Donation given at Small Business Forward event with area leaders
ST. LOUIS, Feb. 17, 2015 —JPMorgan Chase announced a $125,000 grant to BioSTL during its Small Business Forward event at Washington University where area business, civic, nonprofit and government leaders came together to discuss Boosting Small Business Growth and Catalyzing the Economy. This brings JPMorgan’s total support of BioSTL to $250,000.
Small Business Forward is a nationwide philanthropic initiative that supports small businesses that participate in industry clusters like the St. Louis medical and plant bioscience cluster that BioSTL has been building for over a decade. Entrepreneurial success relies on a good business idea and support systems like access to capital, training, skilled workers, supply chains, facilities and new markets. When these supports serve “clusters” of small businesses working in the same sector, they provide a cost-effective, scalable platform that can benefit successive generations of companies and help put communities on the map as industry centers.

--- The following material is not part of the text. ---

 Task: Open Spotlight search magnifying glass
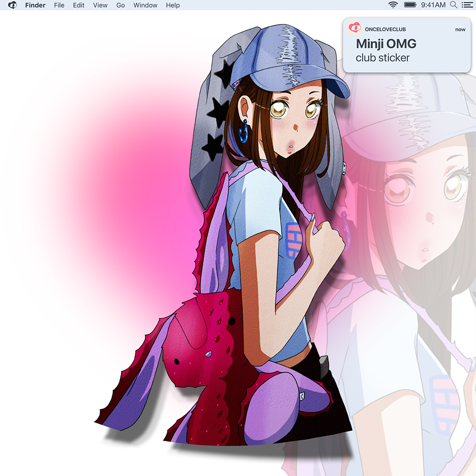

“When cities build economic clusters aligned with their core strengths, they attract entrepreneurs and promote growth,” said Melissa Bean, Chairman of the Midwest, JPMorgan Chase. “Small Business Forward is proud to ‘accelerate the accelerator’s mission’ with grants that help small businesses grow more quickly through access to more resources.”
“St. Louis is fortunate to have a concentration of top notch corporate, university, and entrepreneurial assets that interact in a highly collaborative setting,” said Donn Rubin, President and CEO of BioSTL. “JPMorgan Chase’s support will help us further capitalize on this convergence of strengths to help our small businesses succeed.”
JPMorgan market leader, Scott Bush, moderated the Boosting Small Business Growth and Catalyzing the Economy discussion focused on identifying the industry assets of St. Louis and how business, academia, civic organizations and government can work together to build out the area’s strengths into clusters like BioSTL has done in bioscience.
Since BioSTL began its work in 2001, St. Louis’ bioscience cluster has emerged as a national leader, with nearly 300 startups that have collectively raised almost $1 billion in capital, mostly from outside St. Louis. In addition to locally grown businesses, the cluster has recently become a magnet for international bioscience companies seeking to establish a U.S. presence in a vibrant bioscience ecosystem.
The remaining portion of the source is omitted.